What you need to do: Please repeat every record below exactly as written, but leave out the pictures.

(Record excerpts Opens)

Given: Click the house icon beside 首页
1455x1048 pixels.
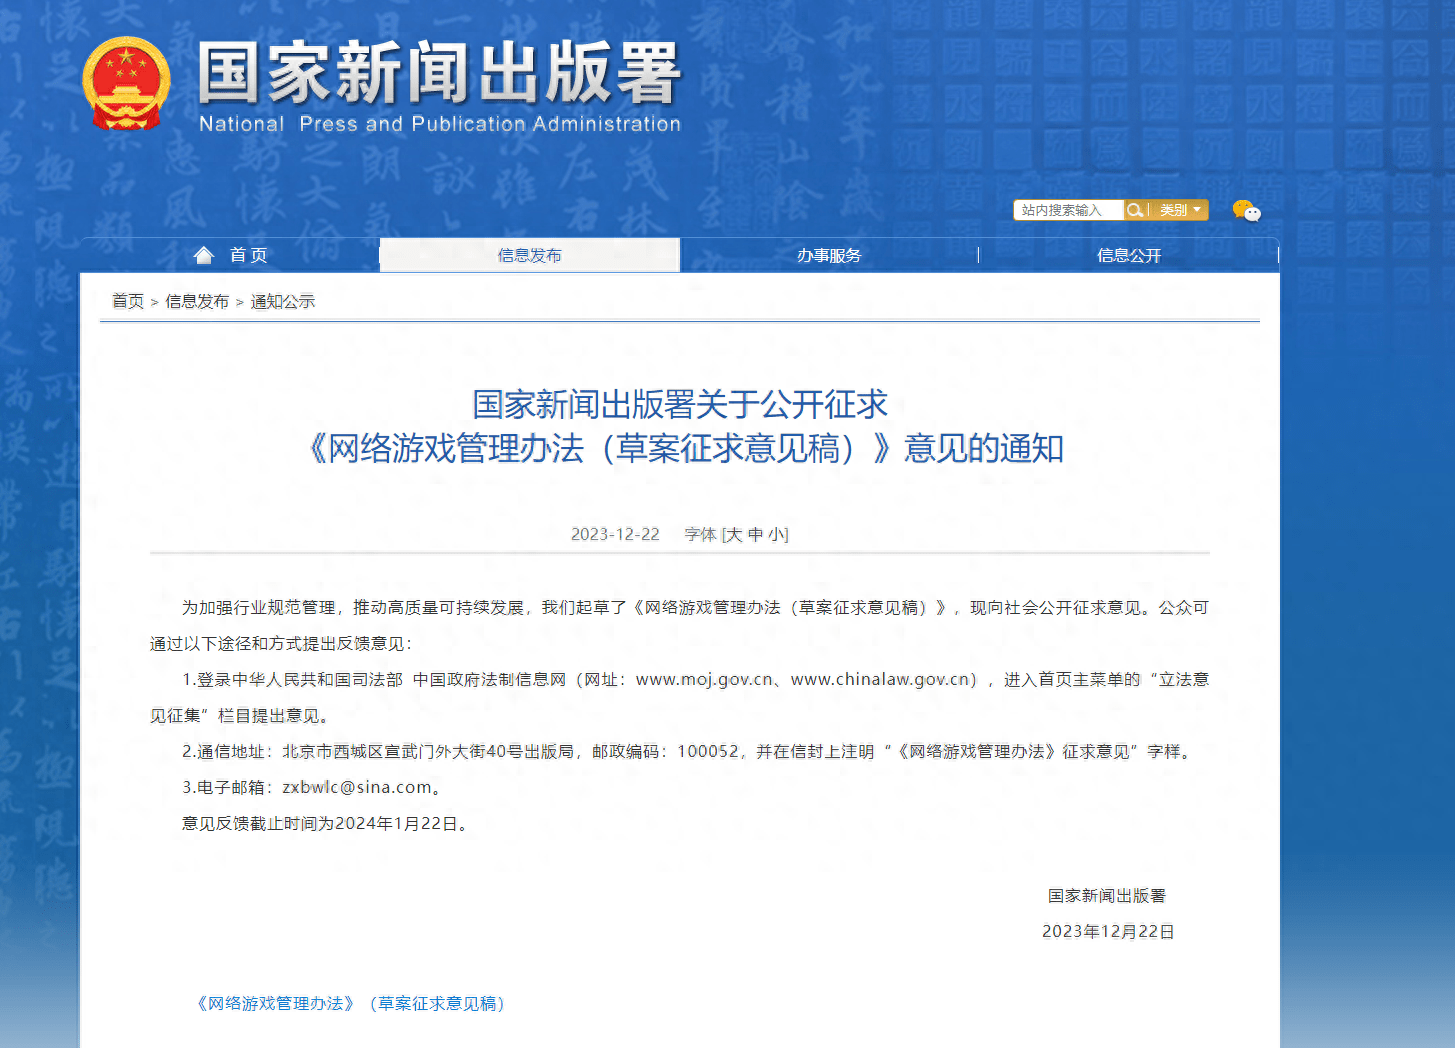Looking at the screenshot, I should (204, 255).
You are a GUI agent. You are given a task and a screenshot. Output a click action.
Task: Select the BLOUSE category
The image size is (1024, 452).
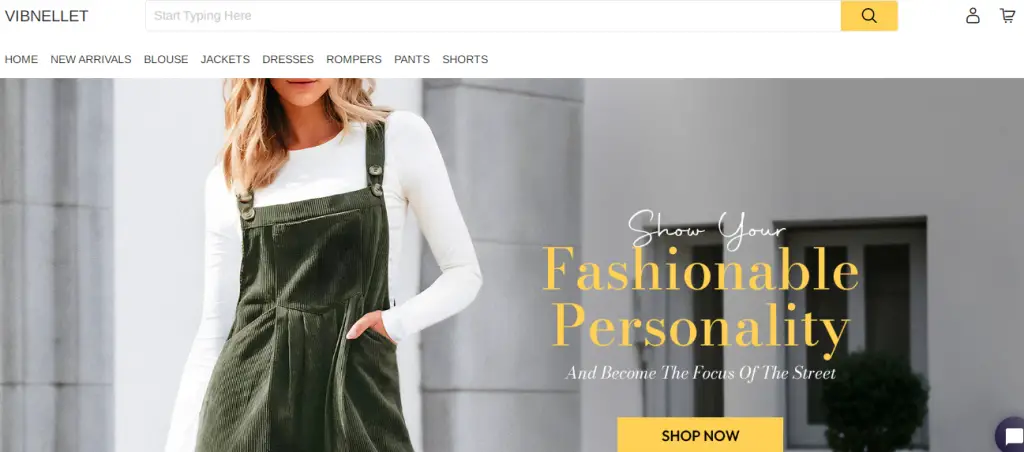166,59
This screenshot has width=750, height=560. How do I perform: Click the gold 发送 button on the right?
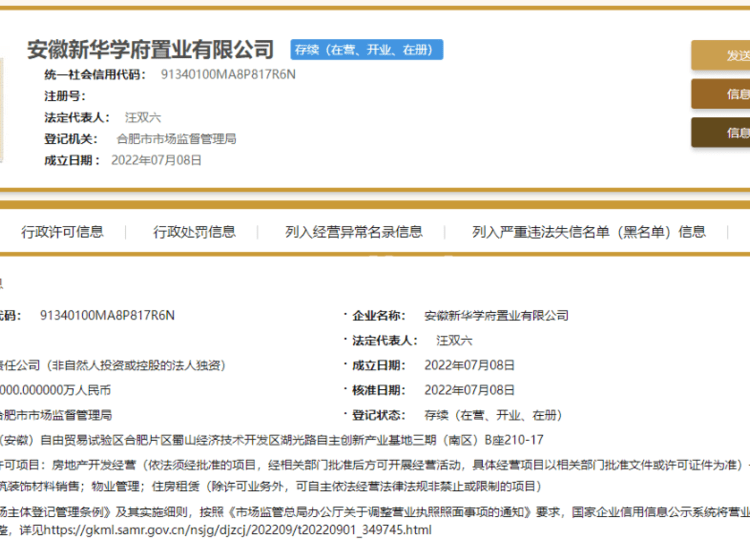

(Record excerpts Closes)

Response:
Given: Click the house icon beside 首页
1455x1048 pixels.
Looking at the screenshot, I should (204, 255).
You are a GUI agent. You are given a task and a screenshot. Output a click action.
Task: Select the BLOUSE category
The image size is (1024, 452).
166,59
This screenshot has width=750, height=560. How do I perform: Click the gold 发送 button on the right?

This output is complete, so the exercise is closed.